Friday, September 27, 2019

9/7: Skellig Michael: A Stairway to Heaven!

Back in March when I was traveling with a friend in New Zealand, I got the long awaited email informing me that bookings were finally being accepted for a landing cruise to Skellig Michael from tiny Portmagee. I was so thrilled to then let Steven know we were lucky enough to be able to reserve two spots on the Celtic Victor 9:30 sailing to Skellig Michael as being able to land on the tiny island and then climb up to see the monastic settlement and beehive huts had been something we both really wanted to do this trip. 

The Skelligs (Irish for 'splinter') are two massive slate and sandstone rocks about a 45 minute boat ride in good weather away from Portmagee on the southwest corner of Ireland. Skellig Michael, the bigger of the two, was named after the Archangel and was famous for being inhabited first by Christian monks in the 6th century. 



They sought the "purity of isolation to get closer to God" after being inspired by earlier hermit monks in the Egyptian desert. The monks built six small, stone igloo-shaped buildings, now described as beehive huts, as well as two tiny oratories or private chapels 600 feet above the sea. The monks accessed the huts after chiseling an amazing series of rock stairs from solid rock. They lived what's been described as a "harsh, lonely and disciplined existence" on Skellig Michael for over 500 years with neither Viking raids nor ferocious winter storms dislodging them. Viking Olav Trygvasson was baptized there in 993 before becoming king of Norway and introducing Christianity to his country.

The monks collected rainwater and survived by fishing and collecting birds' eggs. They traded the eggs and feathers with passing boats for candles and animal hides to be made into clothing and for copying religious works. Though they moved their religious community ashore in the early 12th century, Christian pilgrims continued to visit Skellig Michael for centuries as a penance. 

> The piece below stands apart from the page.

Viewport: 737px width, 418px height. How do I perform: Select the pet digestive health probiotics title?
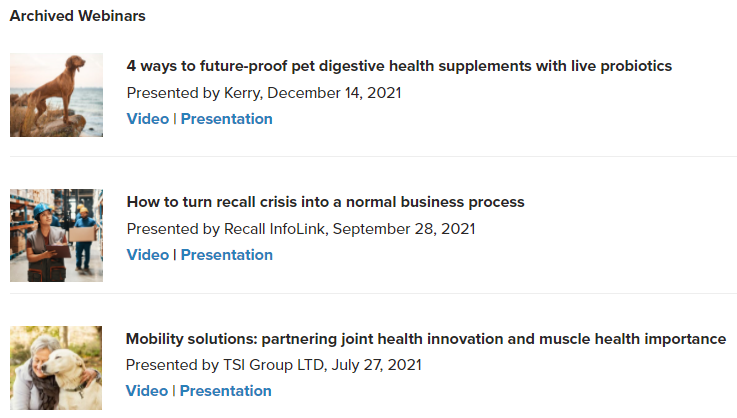pos(399,66)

After the final scenes of Star Wars: The Force Awakens were filmed on Skellig Michael, a landing visit on the island has become a very sought after ticket because only fifteen boats, each containing no more than 12 passengers are permitted to land per day during the fairly short season that's safe for boating.

We didn't think much of it when we got the email two days ahead saying our departure would be delayed until 11 as we thought it would simply give us an opportunity to first explore the lighthouse and slate quarry on Valentia Island before the four hour cruise and grueling hike up the mountain.


So, it was with great anticipation we boarded the small boat and donned our life jackets ready to leave for the adventure! However, after receiving radio reports from officials on  Skellig Michael, Donel, the skipper told us we needed to wait until 12:50 so they could get a further weather update as, even though the weather looked fine and the seas were calm here in Portmagee Harbor, weather reports for landing conditions on Skellig Michael were different. 


He mentioned the boats had only been able to land 5 times in the last 21 days because of the swells by the landing pier. That was a very tough break for all the boat owners because their season concluded  at the end of September and they all depended on the tourists paying to land on Skellig Michael. 


After walking around the harbor some more, we returned to the boat and finally took off even though we had no guarantee that we'd be able to land on the island. At that point, we were just glad to be off for a boat ride and anything more than that would be a bonus, we figured! I think our skipper said there were about a dozen other boats all in the 'same boat' so to speak in the sense of all hoping to land on the island.



On the right was the 100-yard bridge over to Valentia Island where we were staying for two nights.


It was only safe for us to be standing while in the harbor because, once we hit the open sea, the winds picked up and the water got choppier. 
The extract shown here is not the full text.